A health board was fined £40,000 yesterday after a “nil by mouth” patient was given sausages and mash and choked to death.
James South, from Aviemore, was being fed via a tube through his nose and had a sign in red letters above his bed in the Highlands’ biggest hospital indicating he should not be fed through his mouth.
But despite this, an auxiliary nurse helped Mr South fill out his lunch menu and a student nurse served him, soup, sausages and potato and ice cream in Ward 11 of Raigmore Hospital in Inverness on February 6, 2014. When checked 15 minutes later, the 51-year-old was dead, having choked on potato.
Inverness Sheriff Court was told measures were in place to ensure patients’ dietary requirements were communicated to staff at safety briefings and shift handovers. Mr South was admitted on December 27, 2013, suffering from a variety of health conditions including pneumonia. Three days later, he suffered respiratory failure and was transferred to intensive care.
On January 1, he was being fed through a nasal tube and when his condition improved, he was transferred to Ward 11 because “swallowing was not felt to be safe”, fiscal depute Geoffrey Mayne said.
The student nurse was on her first day on the ward and a staff nurse, who was aware of Mr South’s limitation, was assigned to oversee her. Mr Mayne added: “However the staff nurse became severely unwell and another staff nurse was assigned. An auxiliary, who had attended the handover but was unaware that Mr South was nil by mouth asked him what he wanted (to eat) and she completed the menu card for him.”

--

→ **REQUIREMENT**
Carry on the news report about the choking death at Raigmore Hospital, picking up right after its last sentence. The data that comes next isn't needed for anything here.

→ **SUPPLIED INFORMATION**
--

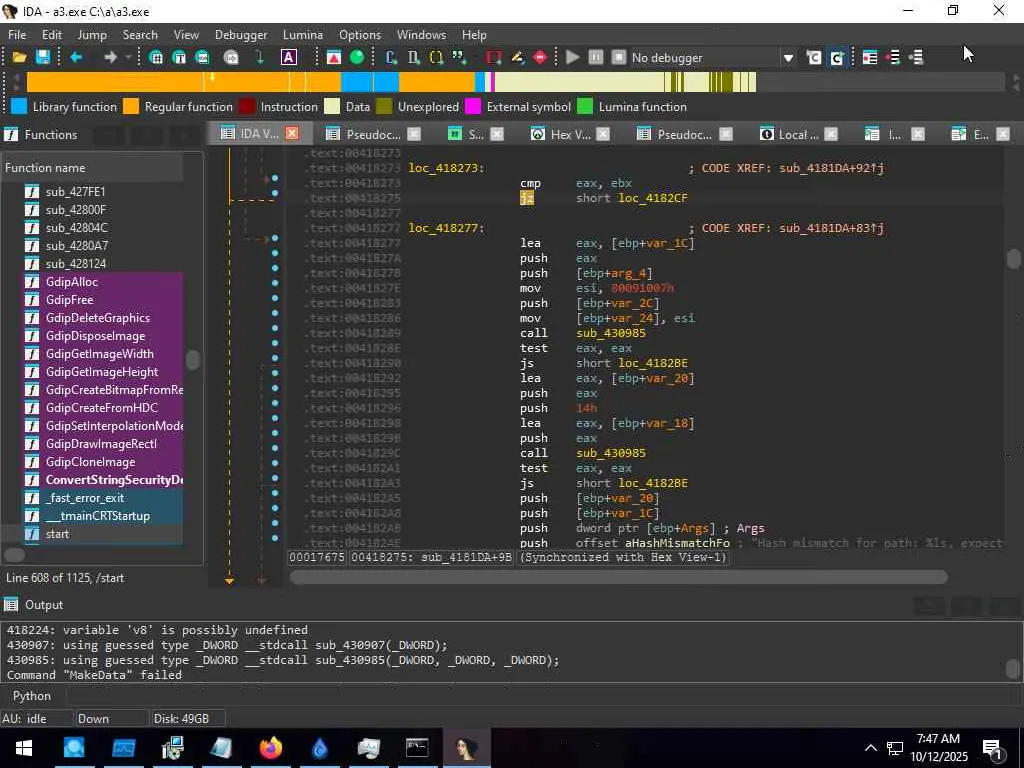
Task: Open Firefox from the Windows taskbar
Action: [x=270, y=748]
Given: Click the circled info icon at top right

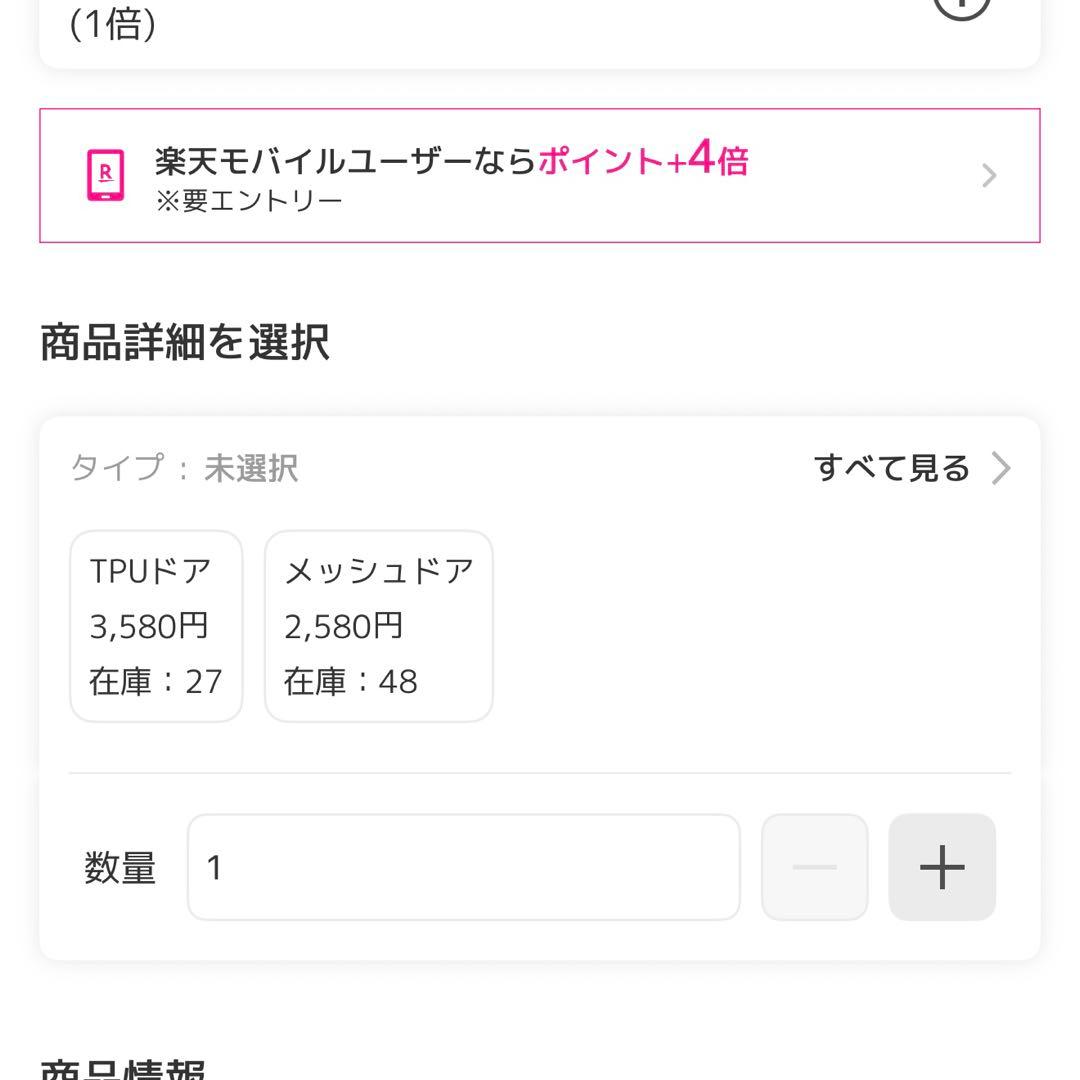Looking at the screenshot, I should [x=963, y=10].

--

→ **EXERCISE ANSWER**
Mr Mayne said the Health and Safety Executive concluded that NHS Highland had not effectively managed the risk to patients with dietary requirements and did not have an effective system in place for communicating the nil by mouth status of Mr South.
The health board, also known as NHS Highland, admitted a breach of Health and Safety.
Defence counsel Peter Gray QC said: “This was an isolated failure at operational level. The failing relates to one ward in one hospital on one day.
“It is not a systematic failure and the organisation has no previous convictions.
“But it is accepted had the system which was in place been robustly applied on that day, the death would not have occurred.”
Sheriff Margaret Neilson said: “The penalty imposed is not meant to measure the value of someone’s life. A significant financial penalty is appropriate here. A death has occurred due to a public body’s failure, but I note that it has taken steps to rectify the failings. This was a tragic but isolated incident.”